Currently, DWI is one of only a handful of crimes for which deferred adjudication probation is not, by law, a punishment option. The hypothetical 21-year-old college student with no prior criminal history is therefore not eligible for consideration of this type of probation. The lack of this option handcuffs prosecutors dealing with this common scenario. It also is a financial boon to criminal defense attorneys such as me.
This defendant, if convicted, will most likely receive probation in the typical DWI case. No real incentive to plead the case exists. Additionally, although members of the community are all about punishing DWI in the abstract, when in a jury box, facing down a 21-year-old engineering student whose life could be inalterably changed by a guilty verdict, their views understandably soften.

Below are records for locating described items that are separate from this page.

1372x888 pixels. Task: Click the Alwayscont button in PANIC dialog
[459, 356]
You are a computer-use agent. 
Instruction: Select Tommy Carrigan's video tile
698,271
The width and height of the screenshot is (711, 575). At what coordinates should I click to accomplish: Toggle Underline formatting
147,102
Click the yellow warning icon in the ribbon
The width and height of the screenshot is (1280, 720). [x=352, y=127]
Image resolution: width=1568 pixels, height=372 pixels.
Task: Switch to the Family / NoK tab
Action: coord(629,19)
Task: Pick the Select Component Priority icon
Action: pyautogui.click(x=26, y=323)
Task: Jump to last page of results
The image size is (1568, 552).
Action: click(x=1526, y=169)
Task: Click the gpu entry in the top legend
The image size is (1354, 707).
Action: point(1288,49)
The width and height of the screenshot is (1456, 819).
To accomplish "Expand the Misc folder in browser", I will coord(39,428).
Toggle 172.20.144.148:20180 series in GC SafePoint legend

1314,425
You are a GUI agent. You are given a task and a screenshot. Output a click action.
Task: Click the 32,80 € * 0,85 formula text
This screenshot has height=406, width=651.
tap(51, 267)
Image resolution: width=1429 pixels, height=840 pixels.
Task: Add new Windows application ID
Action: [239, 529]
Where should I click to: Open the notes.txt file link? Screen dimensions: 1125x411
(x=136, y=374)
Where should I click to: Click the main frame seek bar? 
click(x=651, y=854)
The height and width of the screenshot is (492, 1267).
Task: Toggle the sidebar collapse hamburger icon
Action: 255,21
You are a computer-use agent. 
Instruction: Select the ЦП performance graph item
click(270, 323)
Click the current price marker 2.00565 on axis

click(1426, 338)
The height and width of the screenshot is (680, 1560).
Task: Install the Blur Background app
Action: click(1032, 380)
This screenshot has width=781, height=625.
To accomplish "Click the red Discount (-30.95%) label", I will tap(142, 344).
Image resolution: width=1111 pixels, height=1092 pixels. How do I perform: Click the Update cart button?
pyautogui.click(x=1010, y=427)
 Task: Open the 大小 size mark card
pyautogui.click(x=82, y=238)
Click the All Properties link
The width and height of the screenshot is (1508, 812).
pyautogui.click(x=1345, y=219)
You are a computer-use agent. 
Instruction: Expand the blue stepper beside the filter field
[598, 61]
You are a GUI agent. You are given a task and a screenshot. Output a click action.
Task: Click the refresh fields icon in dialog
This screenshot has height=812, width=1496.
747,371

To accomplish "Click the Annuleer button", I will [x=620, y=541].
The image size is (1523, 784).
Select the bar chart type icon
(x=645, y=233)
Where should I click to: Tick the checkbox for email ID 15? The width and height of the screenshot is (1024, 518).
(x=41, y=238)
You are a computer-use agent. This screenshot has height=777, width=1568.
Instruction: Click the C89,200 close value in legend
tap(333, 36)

When faced with these realities, prosecutors become creative. They use other penal statutes to charge the defendant on a deferred eligible crime that addresses rehabilitative needs rather than risk the possibility of an acquittal and no supervision.
Rather than forcing prosecutors to engage in charade, the Legislature should allow the option of deferred adjudication for first time offenders of DWI, but also allow it to be used as an enhancement to any subsequent DWI prosecution.
Wednesday, February 20, 2008
Good Sense On DWI
Somebody is finally talking some good sense in the Brazos County race for County Attorney. My comrade and fellow Brazos County criminal defense lawyer, Lane Thibodeaux, commented in the Bryan Eagle about how featherbrained the legislative bar is against deferred adjudication for DWIs in Texas. A product of the MADD lobby, I'm afraid. In any case, Lane is right and we hope somebody in Austin is listening.